Design of Reinforced Concrete Structure and One-way Slab and Beam

Logical approach to design of slabs, beams and columns

·Logical approach to design of slabs, beams and columns showing the efficiency of each member regarding bending, shear, compression and deflection, as appropriate;

·Practical application of judgement to ensure the reinforced concrete structure is economical to construction;

·Presentation of the portfolio with technical drawings is an important factor in convincing the client of the designers’ professionalism;

·Under H&S legislation the designer is responsible for the safe construction as far as the structure should be buildable, hence the detail of the method statement should be sufficient to show the H&S of the site operatives have been taken into consideration.

·Produce at least a drawing for plan view and a draw for elevation view,

·Illustrate the structural grids – positions of beams and columns and estimate their dimensions,

·Specify the directions of roof and floors spans and estimate their thicknesses,

·Indicate the locations of the atrium, lifts and stairs.

·Analyse the slab linked to the design and indicate its location in your drawings,

·Define the grade of concrete to be used for the slab and determine the slab thickness for satisfying the fire requirements,

·Determine the design load on the slab to UK NA to EN 1991-1-1 (Category B1),

·Design the suitable tension reinforcement with respect to bending,

·Check the suitability of the proposed slab with respect to shear,

·Check the suitability of the proposed slab with respect to cracking,

·Check the suitability of the proposed slab with respect to serviceability deflection requirement,

·Check other requirements for the reinforcement and detail it in the slab (e.g. secondary reinforcement, bar shape, minimum/maximum areas, bar spacing, etc.),

·Discuss the buildability and H/S issues during the construction of the slabs,

·Provide with appropriate technical drawings with steel details.

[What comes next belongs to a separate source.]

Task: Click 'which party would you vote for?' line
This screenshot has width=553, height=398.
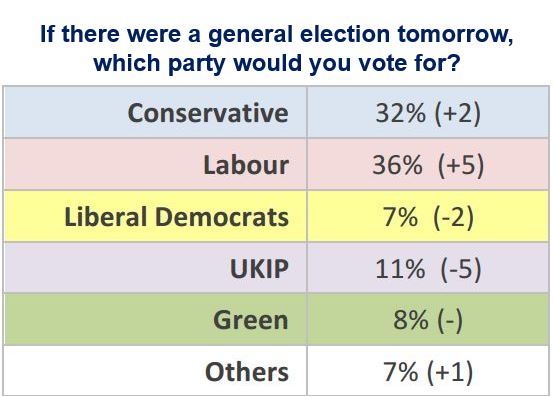Action: coord(277,63)
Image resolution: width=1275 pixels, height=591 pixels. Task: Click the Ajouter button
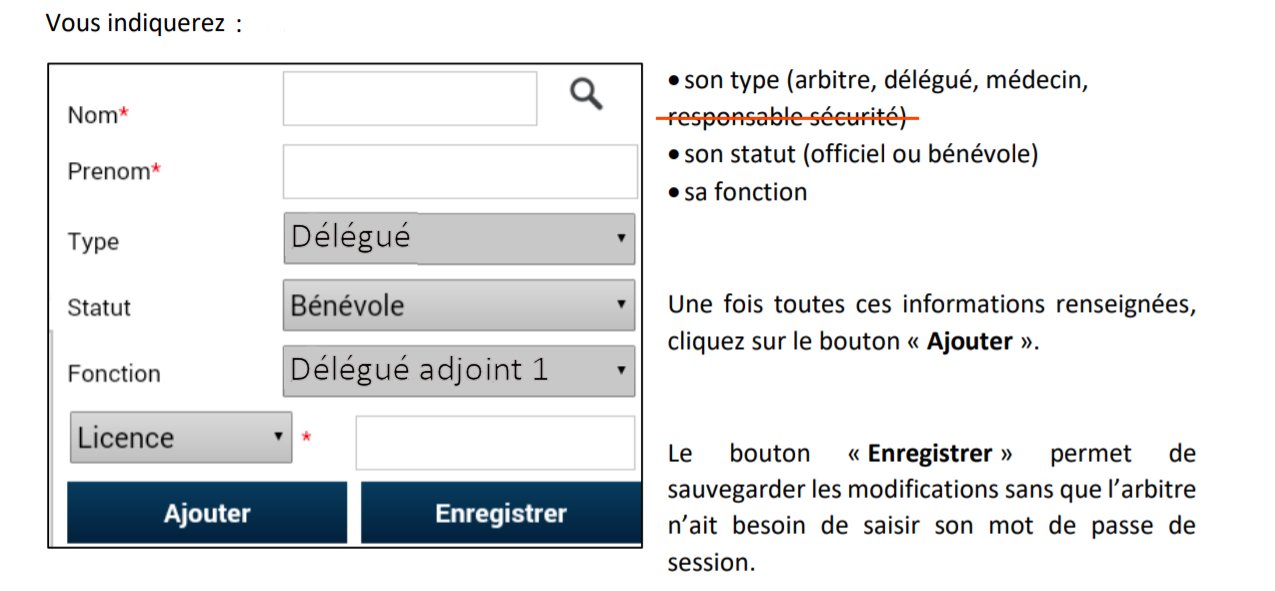tap(207, 513)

·Analyse the beam linked to the design and indicate its location,

·Define the grade of concrete to be used for the beam and determine the beam dimensions for satisfying the fire requirements,

·Determine the design load on the beam,

·Design the suitable reinforcement with respect to bending,

·Design the suitable reinforcement for the beam with respect to shear,

·Check the suitability of the proposed beam with respect to cracking,

·Check the suitability of the proposed beam with respect to serviceability deflection requirement,

·Check other requirements for the reinforcement and detail it in the beam (e.g. bar shape, bar curtailment, minimum/maximum areas, bar spacing, etc.),

·Discuss the buildability and H/S issues during construction of the beams,

·Provide with appropriate technical drawings with steel details.

·Analyse the column linked to the design and indicate its location,

·Define the grade of concrete to be used for the column and determine the column dimensions for satisfying the fire requirements,

·Determine the design load on the column,

·Check if the column is short otherwise re-design the column,

·Design the suitable longitudinal reinforcement with respect to combined axial load and nominal bending,

·Design the suitable reinforcement for the column with respect to shear,

·Check other requirements for the reinforcement and detail the reinforcement in the column (e.g. bar shape, minimum/maximum steel areas, bar spacing, etc.),

·Discuss the buildability and H/S issues during the construction of the columns,

·Provide with appropriate technical drawings with steel reinforcement details.

For Graduate Apprentice (GA) students only, alternatively, you can select a civil engineering work from your projects at work, e.g. a RC frame hotel/office/school building, a RC bridge for traffics or pedestrians, an aqueduct for canal, etc., and try to design a simply supported slab, a simply supported beam and a short column of reinforced concrete for that civil engineering work based on the knowledge learned from this module so far.